Creatine Phosphate– You have about 15 seconds worth of CP fuel – that’s it. Think Usain Bolt running the 100m – he fuels with CP and it works because he can run 100m in less than 15 seconds. CP is where your body will go first looking for fuel, particularly if you take off like a rocket from Barclays. Think of CP as kindling on a fire – it catches fire easily but burns out very quickly

Glycogen– Glycogen is the next fuel option. Glycogen is basically stored in your muscles and in your liver and because of that it makes glycogen a bit more difficult to burn as fuel (think of damp firewood – it will eventually burn but it takes quite a bit to get it going).

Fat– Fat is the 3rd source of fuel and most runners, even the very lean women, have an ample supply of it. Think of fat as a butane tank of gas on the BBQ grill – once it’s lit, you can have countless cook-outs before the fuel is gone.

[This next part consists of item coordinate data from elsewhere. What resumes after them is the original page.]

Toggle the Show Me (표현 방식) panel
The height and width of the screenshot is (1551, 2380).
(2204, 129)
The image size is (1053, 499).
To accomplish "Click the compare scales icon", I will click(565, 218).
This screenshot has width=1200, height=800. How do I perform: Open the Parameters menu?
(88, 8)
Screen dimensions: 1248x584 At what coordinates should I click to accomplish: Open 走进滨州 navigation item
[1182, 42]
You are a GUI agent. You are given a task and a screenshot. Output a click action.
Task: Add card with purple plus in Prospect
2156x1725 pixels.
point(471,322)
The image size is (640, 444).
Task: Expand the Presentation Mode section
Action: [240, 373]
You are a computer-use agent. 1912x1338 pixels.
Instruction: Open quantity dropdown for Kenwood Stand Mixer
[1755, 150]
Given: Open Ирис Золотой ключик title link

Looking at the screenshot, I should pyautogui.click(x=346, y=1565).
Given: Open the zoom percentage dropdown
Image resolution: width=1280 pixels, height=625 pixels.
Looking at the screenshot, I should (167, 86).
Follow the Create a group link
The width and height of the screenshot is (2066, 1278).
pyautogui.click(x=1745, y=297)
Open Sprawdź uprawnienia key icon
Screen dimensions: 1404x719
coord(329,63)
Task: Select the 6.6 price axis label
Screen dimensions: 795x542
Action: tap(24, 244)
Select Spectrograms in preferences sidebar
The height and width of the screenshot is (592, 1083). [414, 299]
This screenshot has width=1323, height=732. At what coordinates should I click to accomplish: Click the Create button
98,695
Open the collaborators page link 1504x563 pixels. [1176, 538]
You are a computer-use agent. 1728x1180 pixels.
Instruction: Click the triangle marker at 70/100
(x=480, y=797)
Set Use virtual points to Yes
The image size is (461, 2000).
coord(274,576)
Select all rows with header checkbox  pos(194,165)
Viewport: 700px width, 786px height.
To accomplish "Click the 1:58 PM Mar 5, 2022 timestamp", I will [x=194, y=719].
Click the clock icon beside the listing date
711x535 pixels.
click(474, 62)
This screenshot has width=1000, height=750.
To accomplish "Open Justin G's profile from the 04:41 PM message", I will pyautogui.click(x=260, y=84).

Here’s the important part– All of those fuel sources – kindling, damp firewood or butane gas need something to ignite them and keep them burning. Physiologically speaking that ignition or burning “tool” is ATP which is created by mitochondria; so, the more mitochondria you have the more efficient you are as a fuel burning machine.

What is mitochondria and how do we get more of it?  Some of us are genetically blessed with higher mitochondria counts. Thank your mother for that – it comes through the maternal side of the genetic equation. If you didn’t win the genetic lottery, then the only way you can increase mitochondria is through LONG, SLOW, ENDURANCE training (LSE). When you go for a long run at a slow pace, you actually produce mitochondria. Kind of cool, huh? Now remember – we need mitochondria to help ignite our fuel sources. So what does that mean for you? It means SLOW DOWN on your long run – give your body a chance to become a mitochondria production factory. If you do your long run at a strong pace, you’re missing out on this benefit.So we will be keeping it SLOW on Thursdays, and now you know why.

Proposed Route – 70 min/about 6 miles – Hyde Park Loop
RunGo:  https://routes.rungoapp.com/route/ybk4zOsBh9
Starting point is Barclays.  From there, run down Circus Road and turn left on Grove End/ Lisson Grove.  Cross over Marylebone Rd (now you’re on Seymour Pl) and run until the road ends.  Turn right on Seymour St, cross Edgware Rd, and turn left at the next street (Stanhope Pl).  Cross into Hyde Park, cross over the Carriage Rd.  Turn right at the silver sphere after entering the park.  Cross over N Carriage Rd and turn left just after the Italian Gardens at the bottom of the hill.  Run along the water (it turns into the Serpentine) and turn right at the end to run along the southern edge of the park toward Hyde Park Corner.  Then turn left and head back up along the eastern edge of the park before exiting at the Upper Brook St/Animals of War exit.  After you cross Park Ln, make your first left onto Park St and keep going until you get to Park Rd.  Turn left on Park Rd and make your way back to Starbucks.